Vinicius y Rodrygo, dos fenómenos sin gol

Cuando Cristiano Ronaldo dejó el Real Madrid en 2018 todos se preguntaban quién iba asegurar el mínimo de los 30 goles. Benzema asumió el reto y alcanzó esa cifra para tomar el relevo. Ahora, sin Benzema, sucede lo mismo, con el hándicap de que Ancelotti apenas tiene tres delanteros y Joselu, su único ‘9’, es suplente. Todos miran a Vinicius y Rodrygo, pero pocos confían en sus dotes goleadoras y de que cubran ese cupo exigido de la treintena de aciertos por temporada.

La fuga de Benzema ha dejado huérfano de pegada al ataque blanco. Vinicius y Rodrygo son dos fenómenos, dos atacantes explosivos y espectaculares capaces de dejar rivales atrás con su velocidad y regates, pero a los que les falta finalizar lo que fabrican. Cuando pisan las áreas rivales pierden efectividad y fallan más de lo deseado. Vinicius cumple su sexta temporada en el Real Madrid y en ninguna alcanzó los 30 goles. En las dos últimas mejoró marcando 22 y 23, respectivamente, insuficientes para ser el sucesor de Benzema y mucho menos de Cristiano Ronaldo.

HUÉRFANOS SIN BENZEMA

Rodrygo afronta su quinto año de blanco y sus datos goleadores son bastante flojos: 7, 2 y 9. El año pasado mejoró con 19, que tampoco cubren las necesidades ofensivas de los blancos ahora que no tienen un goleador de primera línea y van justos de delanteros. A Joselu no se le puede exigir que sea el encargado de tapar esa vía de agua por su calidad de suplente, pese a ser un delantero contrastado, pero sin ese caché de goleador top.

Las dudas se explican mejor por la falta de un especialista que lance los penaltis. Sin Benzema, Ancelotti adjudicó la responsabilidad a Vinicius, un voto de confianza para engordar sus cifras y darle alas como ariete del equipo. Pero en su primer examen falló el lanzamiento en el Clásico veraniego. Un error de bulto que dolió al madridismo, confirmando que lo suyo es la volatilidad. Después le tocó el turno a Rodrygo en Balaídos, y también falló.
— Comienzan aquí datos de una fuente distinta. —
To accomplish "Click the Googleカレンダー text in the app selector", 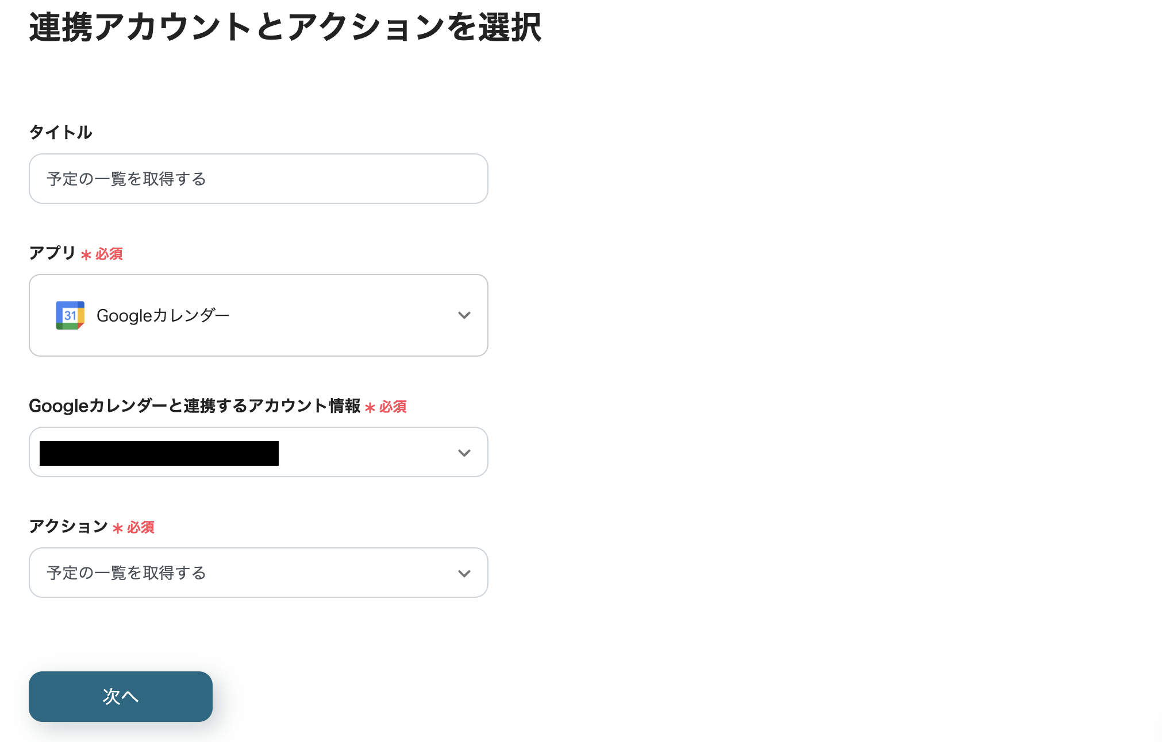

BUSCANDO UN ESPECIALISTA EN PENALTIS

Ancelotti explicó tras el partido que sin Vinicius (estaba lesionado) el encargado es Modric, pero el croata se lo cedió Rodrygo para confirmar que a los dos brasileños les falta pulso para asumir esas penas máximas. El madridismo no entiende muy bien la elección del italiano, que insiste en mantener a Vinicius luciendo unos galones que deben llevar jugadores experimentados como Modric, Kroos o Alaba, a los que no les tiembla el pulso en los momentos tensos.

Vinicius, 23 años, y Rodrygo, 22, son dos grandes jugadores, pero la responsabilidad de ser los goleadores del equipo les pesa porque nunca fue su mejor faceta. Ellos son los que crean, los que descompensan defensas, los que amenazan con sus regates, su velocidad, pero les cuesta finalizar. Dos futbolistas diferenciales que necesitan más cuajo para asumir ese compromiso goleador que decide partidos.